Os crimes de descaminho e contrabando, embora próximos, possuem naturezas jurídicas distintas e estão previstos no art. 334 e no art. 334-A do Código Penal, respectivamente.
O descaminho ocorre quando há a ilusão do pagamento de tributos devidos pela entrada, pela saída ou pelo consumo de mercadorias permitidas, como, por exemplo, a entrada de eletrônicos sem o pagamento de impostos. Nessa hipótese, a mercadoria é lícita, mas há fraude fiscal, com prejuízo ao erário. A pena é de reclusão, de 1 (um) a 4 (quatro) anos.
Já o contrabando consiste na importação ou exportação de mercadoria proibida por lei, como drogas, armas ou produtos falsificados. Trata-se de conduta mais grave, visto que envolve bens cuja circulação é vedada pelo ordenamento jurídico, seja por razões de saúde pública, segurança ou proteção de interesses nacionais. A pena é de reclusão, de 2 a 5 anos.

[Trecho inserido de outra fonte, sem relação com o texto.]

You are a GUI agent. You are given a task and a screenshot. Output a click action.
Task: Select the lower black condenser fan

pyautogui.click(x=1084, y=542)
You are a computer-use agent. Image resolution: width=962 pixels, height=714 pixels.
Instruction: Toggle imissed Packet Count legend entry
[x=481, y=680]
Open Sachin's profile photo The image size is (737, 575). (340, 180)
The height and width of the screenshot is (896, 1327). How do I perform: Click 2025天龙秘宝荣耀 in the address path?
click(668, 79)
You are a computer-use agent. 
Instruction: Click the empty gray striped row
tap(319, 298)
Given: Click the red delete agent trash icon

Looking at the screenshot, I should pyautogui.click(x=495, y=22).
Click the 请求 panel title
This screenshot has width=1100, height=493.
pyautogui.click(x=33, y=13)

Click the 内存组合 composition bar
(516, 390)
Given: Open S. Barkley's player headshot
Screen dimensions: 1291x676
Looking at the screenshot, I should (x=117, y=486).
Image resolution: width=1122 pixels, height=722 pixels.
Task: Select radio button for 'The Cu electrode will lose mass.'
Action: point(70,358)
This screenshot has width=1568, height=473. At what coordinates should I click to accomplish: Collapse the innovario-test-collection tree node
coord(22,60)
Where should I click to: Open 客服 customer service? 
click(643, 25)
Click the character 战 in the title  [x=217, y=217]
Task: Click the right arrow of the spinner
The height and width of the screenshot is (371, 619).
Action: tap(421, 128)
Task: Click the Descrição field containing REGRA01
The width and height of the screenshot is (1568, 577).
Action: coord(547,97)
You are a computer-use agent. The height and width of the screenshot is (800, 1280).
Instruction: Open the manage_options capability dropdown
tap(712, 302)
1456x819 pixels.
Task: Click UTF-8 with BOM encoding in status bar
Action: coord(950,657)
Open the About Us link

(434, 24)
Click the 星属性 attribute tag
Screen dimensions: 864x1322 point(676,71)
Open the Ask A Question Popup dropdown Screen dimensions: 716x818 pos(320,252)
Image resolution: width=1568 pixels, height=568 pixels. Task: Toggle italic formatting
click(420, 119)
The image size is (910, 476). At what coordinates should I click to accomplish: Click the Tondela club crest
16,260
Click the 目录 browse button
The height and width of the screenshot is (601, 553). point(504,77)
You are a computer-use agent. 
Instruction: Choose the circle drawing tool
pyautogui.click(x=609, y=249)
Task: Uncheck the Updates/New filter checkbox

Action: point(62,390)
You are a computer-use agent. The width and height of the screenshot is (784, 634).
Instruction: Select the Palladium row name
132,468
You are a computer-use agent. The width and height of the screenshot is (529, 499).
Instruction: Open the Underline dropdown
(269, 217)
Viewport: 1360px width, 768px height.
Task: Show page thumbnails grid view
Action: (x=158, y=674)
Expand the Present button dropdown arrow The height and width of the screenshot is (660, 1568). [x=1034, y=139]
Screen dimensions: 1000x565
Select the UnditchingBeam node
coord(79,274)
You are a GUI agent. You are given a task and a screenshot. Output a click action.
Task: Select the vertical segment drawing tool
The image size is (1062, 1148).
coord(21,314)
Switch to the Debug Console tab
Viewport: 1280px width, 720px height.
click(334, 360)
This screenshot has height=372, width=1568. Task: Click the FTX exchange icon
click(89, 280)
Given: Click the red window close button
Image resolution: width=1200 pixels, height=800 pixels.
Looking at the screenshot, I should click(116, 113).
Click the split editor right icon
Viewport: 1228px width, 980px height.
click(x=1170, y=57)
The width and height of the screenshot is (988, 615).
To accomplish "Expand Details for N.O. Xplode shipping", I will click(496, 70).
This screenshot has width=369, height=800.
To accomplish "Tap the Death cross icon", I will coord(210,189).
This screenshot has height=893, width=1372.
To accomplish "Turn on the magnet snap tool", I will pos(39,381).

A distinção central reside na natureza da mercadoria: proibida (contrabando) ou permitida (descaminho). Outrossim, no descaminho, há fraude tributária; no contrabando, a própria circulação do bem é ilícita.
Entretanto, a jurisprudência admite a aplicação do princípio da insignificância ao descaminho, desde que o valor do tributo seja reduzido, o que não se aplica, em regra, ao contrabando, diante da gravidade da conduta.